Tuesday, December 29, 2020

Most people do not reduce their meat consumption in the face of humanized food animals, instead switching to healthier meat dishes, to find something pardonable in the act

Guilt of the Meat‐Eating Consumer: When Animal Anthropomorphism leads to Healthy Meat Dish Choices. JM Danny  Sunyee Yoon. Journal of Consumer Psychology, December 28 2020. https://doi.org/10.1002/jcpy.1215

Rolf Degen's take: https://twitter.com/DegenRolf/status/1343947689050849281

Abstract: Despite increasing concerns about animal welfare and the general prevalence of meat‐eating practices, little attention has been paid in the consumer behavior literature to understanding consumer guilt around meat consumption.
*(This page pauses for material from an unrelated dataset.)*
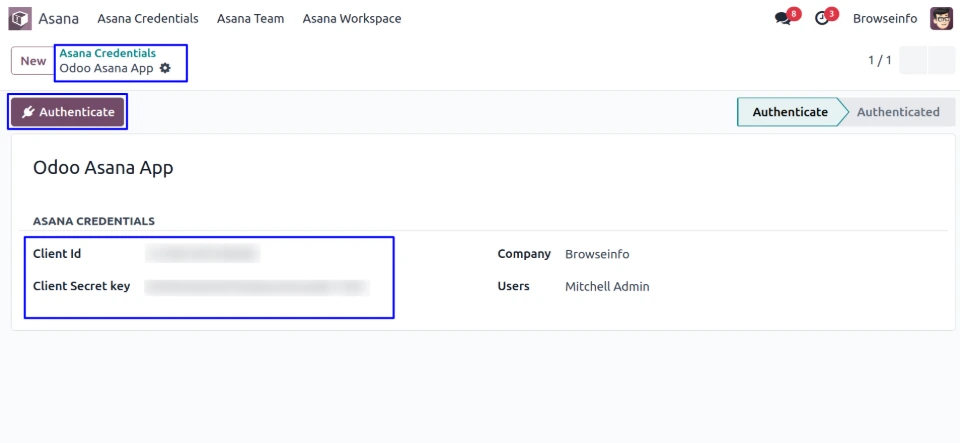
Task: Open the Company field showing Browseinfo
Action: point(597,254)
This research fills this void by exploring how consumers behave when animals are anthropomorphized, which can cause moral concerns to arise regarding the harm inflicted upon animals. We found that animal anthropomorphism can reduce meat consumption when consumers already have a low commitment to eating meat. However, the majority of consumers do not reduce their meat consumption in the face of animal anthropomorphism. Instead, they choose healthier meat dishes over less healthy but tastier meat dishes because the health benefits of meat consumption provide a strong excuse for eating meat, thereby dissipating their guilt about animal suffering. We demonstrate that guilt reduction is the underlying process mechanism and that the humane treatment of meat animals, which alleviates guilt about animal suffering, attenuates the effect of animal anthropomorphism on the choice of healthy meat dishes.